***** Excerpted records *****

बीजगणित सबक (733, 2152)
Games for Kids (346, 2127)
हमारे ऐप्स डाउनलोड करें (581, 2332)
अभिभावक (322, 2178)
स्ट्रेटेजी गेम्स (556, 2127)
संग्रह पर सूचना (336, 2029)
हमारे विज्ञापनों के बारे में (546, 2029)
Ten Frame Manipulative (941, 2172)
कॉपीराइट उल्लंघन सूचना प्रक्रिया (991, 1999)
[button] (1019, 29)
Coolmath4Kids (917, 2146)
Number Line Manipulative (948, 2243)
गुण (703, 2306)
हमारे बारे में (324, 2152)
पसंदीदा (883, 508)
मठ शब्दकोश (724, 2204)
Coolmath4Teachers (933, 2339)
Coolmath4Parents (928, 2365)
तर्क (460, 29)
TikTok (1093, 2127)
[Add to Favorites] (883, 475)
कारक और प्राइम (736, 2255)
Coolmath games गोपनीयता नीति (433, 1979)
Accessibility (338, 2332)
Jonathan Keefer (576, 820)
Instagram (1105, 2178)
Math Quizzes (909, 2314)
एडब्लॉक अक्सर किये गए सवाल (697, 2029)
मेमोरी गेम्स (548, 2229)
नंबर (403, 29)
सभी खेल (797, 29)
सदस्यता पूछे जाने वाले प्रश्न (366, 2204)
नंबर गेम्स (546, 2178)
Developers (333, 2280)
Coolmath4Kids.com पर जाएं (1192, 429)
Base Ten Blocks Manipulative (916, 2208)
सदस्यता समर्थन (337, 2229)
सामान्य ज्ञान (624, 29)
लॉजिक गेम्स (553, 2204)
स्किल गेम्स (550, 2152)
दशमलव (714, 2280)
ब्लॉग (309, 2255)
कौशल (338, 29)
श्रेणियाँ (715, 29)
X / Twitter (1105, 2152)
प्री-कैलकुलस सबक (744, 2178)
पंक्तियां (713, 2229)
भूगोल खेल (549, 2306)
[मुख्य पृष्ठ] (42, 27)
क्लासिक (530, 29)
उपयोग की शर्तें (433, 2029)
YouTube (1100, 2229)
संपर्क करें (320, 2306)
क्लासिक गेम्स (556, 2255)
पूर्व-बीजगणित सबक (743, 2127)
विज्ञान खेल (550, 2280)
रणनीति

*****

Work instructions: From the entries above, write out only the lines starting at the line that holds "सभी खेल (797, 29)" and ending at the line that holds "स्किल गेम्स (550, 2152)", keeping both and matching them exactly.

Worked solution:
सभी खेल (797, 29)
सदस्यता पूछे जाने वाले प्रश्न (366, 2204)
नंबर गेम्स (546, 2178)
Developers (333, 2280)
Coolmath4Kids.com पर जाएं (1192, 429)
Base Ten Blocks Manipulative (916, 2208)
सदस्यता समर्थन (337, 2229)
सामान्य ज्ञान (624, 29)
लॉजिक गेम्स (553, 2204)
स्किल गेम्स (550, 2152)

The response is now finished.